__SET PROBLEM__:
Retype the entire passage on Hill International's management style and first-quarter 2015 results, keeping every word and punctuation mark unchanged.

__TEXT EXTRACT__:
•••••
Despite these ambitions, Richter is keen not to lose sight of what made Hill such a success in the first place – the culture that his father built up, that of a small business, with a sense of family and belonging. He’s keen that the individual offices of Hill International scattered around the world continue to enjoy the freedom they had under his father.

“We operate in a decentralised way. We give our local regional managers a lot of autonomy and authority, and we keep the organisation structure as flat as possible so that there aren’t a lot of levels of communication between the head of the Dubai office, for example, and myself. Decisions can be made very quickly, they don’t get made by a committee.

“In fact, we do everything we can not to have our company run by committee, because a) it causes the wrong decisions to be taken, and b) it takes a much longer time. We believe that the speed of the process is paramount, and that means single points of responsibility and as little bureaucracy and governing by committee as possible,” Richter states.

This approach is clearly paying off handsomely for Hill International. In May this year, the project management and construction risk management specialists announced first quarter results for the year ending March 31, 2015. Total revenue for Q1 2015 was a record for the company, with $171.6 million posted, an increase of 14.4% on the same period in 2014.

Consulting fee revenue alone was $152.5 million, an 11.1% increase from last year. Operating profit for Q1 2015 stayed unchanged from last year at $6.0 million, but net earnings were up 1,966%, to $1.1 million, or $0.02 per diluted share, from net earnings of $0.1 million, or $0.00 per diluted share in Q1 2014.

The company’s total backlog stood at $1.039 billion, compared to the $1.080 billion registered on December 31, 2014. The 12-month backlog on March 31, 2015 was $445 million, compared to $470 million at the end of 2014.

The Middle East contributes up to half of the company’s revenue, while approximately 20% of revenue is generated from US operations.

These are highly positive figures, but Richter insists that he sees room for improvement and evolution within the company, despite having “hit the ground running” since he took over at the turn of the year.
•••••
__COLLECTED MATERIAL__:
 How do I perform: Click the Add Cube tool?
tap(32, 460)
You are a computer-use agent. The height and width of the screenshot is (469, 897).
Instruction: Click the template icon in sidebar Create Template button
•••••
__OUTPUT FOR THIS EXERCISE__:
Despite these ambitions, Richter is keen not to lose sight of what made Hill such a success in the first place – the culture that his father built up, that of a small business, with a sense of family and belonging. He’s keen that the individual offices of Hill International scattered around the world continue to enjoy the freedom they had under his father.

“We operate in a decentralised way. We give our local regional managers a lot of autonomy and authority, and we keep the organisation structure as flat as possible so that there aren’t a lot of levels of communication between the head of the Dubai office, for example, and myself. Decisions can be made very quickly, they don’t get made by a committee.

“In fact, we do everything we can not to have our company run by committee, because a) it causes the wrong decisions to be taken, and b) it takes a much longer time. We believe that the speed of the process is paramount, and that means single points of responsibility and as little bureaucracy and governing by committee as possible,” Richter states.

This approach is clearly paying off handsomely for Hill International. In May this year, the project management and construction risk management specialists announced first quarter results for the year ending March 31, 2015. Total revenue for Q1 2015 was a record for the company, with $171.6 million posted, an increase of 14.4% on the same period in 2014.

Consulting fee revenue alone was $152.5 million, an 11.1% increase from last year. Operating profit for Q1 2015 stayed unchanged from last year at $6.0 million, but net earnings were up 1,966%, to $1.1 million, or $0.02 per diluted share, from net earnings of $0.1 million, or $0.00 per diluted share in Q1 2014.

The company’s total backlog stood at $1.039 billion, compared to the $1.080 billion registered on December 31, 2014. The 12-month backlog on March 31, 2015 was $445 million, compared to $470 million at the end of 2014.

The Middle East contributes up to half of the company’s revenue, while approximately 20% of revenue is generated from US operations.

These are highly positive figures, but Richter insists that he sees room for improvement and evolution within the company, despite having “hit the ground running” since he took over at the turn of the year.